What you are asked to do - Beginning with the line containing "How do I perform: Toggle" and ending at the last line of the records, transcribe each line exactly. Do not include pictures.

Source material -

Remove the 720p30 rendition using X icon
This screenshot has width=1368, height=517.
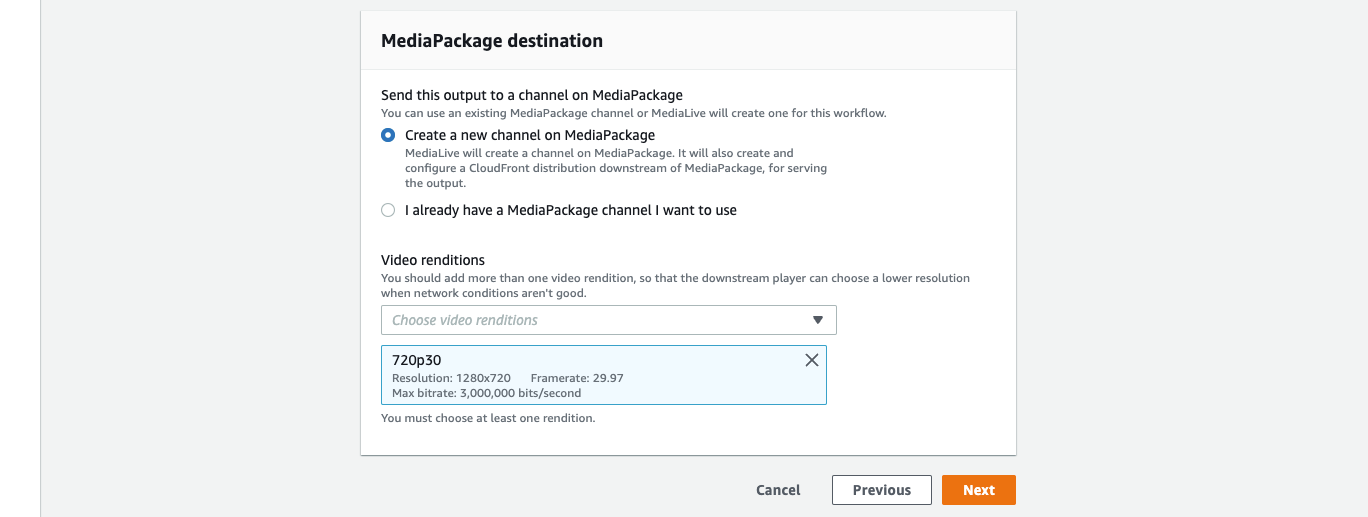click(x=811, y=360)
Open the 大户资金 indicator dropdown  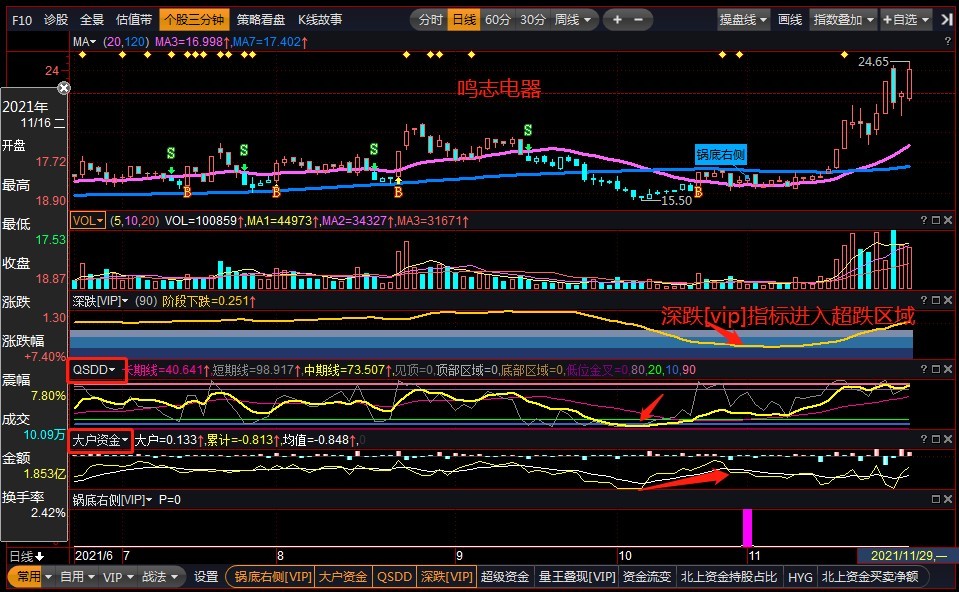[x=101, y=440]
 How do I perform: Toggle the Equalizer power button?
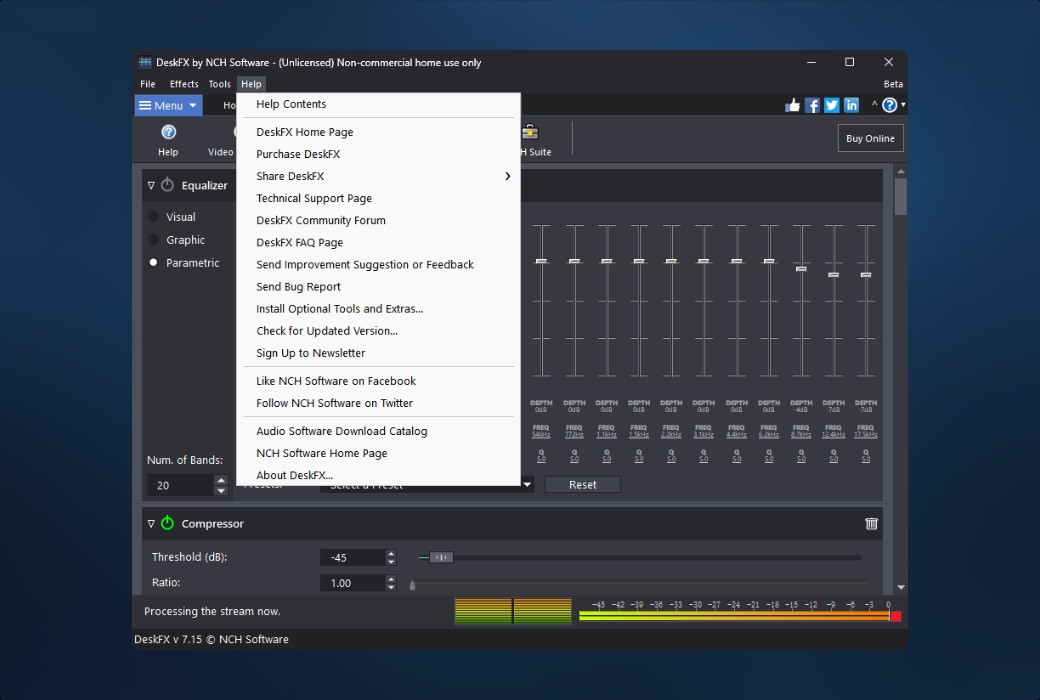pos(167,185)
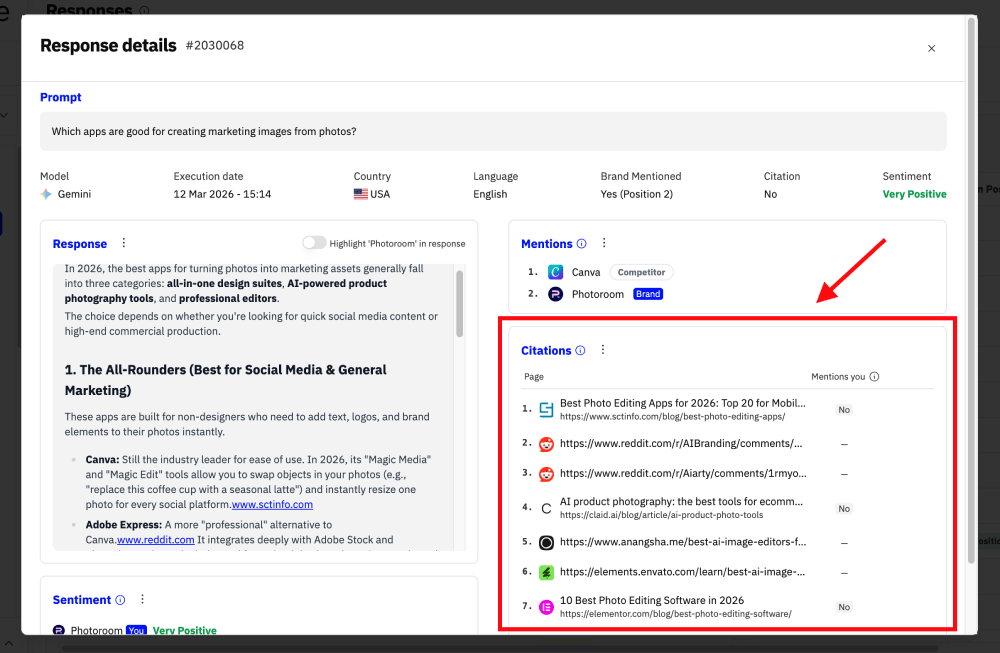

Answer -
 How do I perform: Toggle the Equalizer power button?
pos(167,185)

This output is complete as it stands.